=== Dataset rows ===
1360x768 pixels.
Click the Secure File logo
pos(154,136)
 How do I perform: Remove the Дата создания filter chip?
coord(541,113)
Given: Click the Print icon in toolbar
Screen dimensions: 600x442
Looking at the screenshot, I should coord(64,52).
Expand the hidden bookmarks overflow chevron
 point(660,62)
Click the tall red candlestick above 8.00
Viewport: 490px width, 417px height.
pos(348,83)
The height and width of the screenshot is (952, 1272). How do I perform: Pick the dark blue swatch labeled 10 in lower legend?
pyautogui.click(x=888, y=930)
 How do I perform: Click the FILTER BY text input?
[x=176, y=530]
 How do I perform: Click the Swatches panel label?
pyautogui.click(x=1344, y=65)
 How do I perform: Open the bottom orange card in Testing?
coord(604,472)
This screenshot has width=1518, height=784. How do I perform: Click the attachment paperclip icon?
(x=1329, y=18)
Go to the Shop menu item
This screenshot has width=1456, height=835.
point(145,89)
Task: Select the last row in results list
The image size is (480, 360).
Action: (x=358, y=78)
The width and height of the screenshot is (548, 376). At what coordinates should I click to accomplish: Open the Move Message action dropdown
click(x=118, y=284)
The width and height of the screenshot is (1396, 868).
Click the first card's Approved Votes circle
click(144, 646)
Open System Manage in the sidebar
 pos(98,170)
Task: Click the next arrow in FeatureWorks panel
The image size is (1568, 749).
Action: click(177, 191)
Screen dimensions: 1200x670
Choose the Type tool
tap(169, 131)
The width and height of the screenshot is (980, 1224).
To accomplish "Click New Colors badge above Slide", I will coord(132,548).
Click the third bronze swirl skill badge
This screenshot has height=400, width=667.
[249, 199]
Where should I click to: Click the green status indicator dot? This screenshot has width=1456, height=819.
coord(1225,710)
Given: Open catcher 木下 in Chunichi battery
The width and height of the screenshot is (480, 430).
===
Set problem: Copy all of the data above line for line, changing nothing.

Correct answer:
1360x768 pixels.
Click the Secure File logo
pos(154,136)
 How do I perform: Remove the Дата создания filter chip?
coord(541,113)
Given: Click the Print icon in toolbar
Screen dimensions: 600x442
Looking at the screenshot, I should coord(64,52).
Expand the hidden bookmarks overflow chevron
 point(660,62)
Click the tall red candlestick above 8.00
Viewport: 490px width, 417px height.
pos(348,83)
The height and width of the screenshot is (952, 1272). How do I perform: Pick the dark blue swatch labeled 10 in lower legend?
pyautogui.click(x=888, y=930)
 How do I perform: Click the FILTER BY text input?
[x=176, y=530]
 How do I perform: Click the Swatches panel label?
pyautogui.click(x=1344, y=65)
 How do I perform: Open the bottom orange card in Testing?
coord(604,472)
This screenshot has width=1518, height=784. How do I perform: Click the attachment paperclip icon?
(x=1329, y=18)
Go to the Shop menu item
This screenshot has width=1456, height=835.
point(145,89)
Task: Select the last row in results list
The image size is (480, 360).
Action: (x=358, y=78)
The width and height of the screenshot is (548, 376). At what coordinates should I click to accomplish: Open the Move Message action dropdown
click(x=118, y=284)
The width and height of the screenshot is (1396, 868).
Click the first card's Approved Votes circle
click(144, 646)
Open System Manage in the sidebar
 pos(98,170)
Task: Click the next arrow in FeatureWorks panel
The image size is (1568, 749).
Action: click(177, 191)
Screen dimensions: 1200x670
Choose the Type tool
tap(169, 131)
The width and height of the screenshot is (980, 1224).
To accomplish "Click New Colors badge above Slide", I will coord(132,548).
Click the third bronze swirl skill badge
This screenshot has height=400, width=667.
[249, 199]
Where should I click to: Click the green status indicator dot? This screenshot has width=1456, height=819.
coord(1225,710)
Given: Open catcher 木下 in Chunichi battery
The width and height of the screenshot is (480, 430).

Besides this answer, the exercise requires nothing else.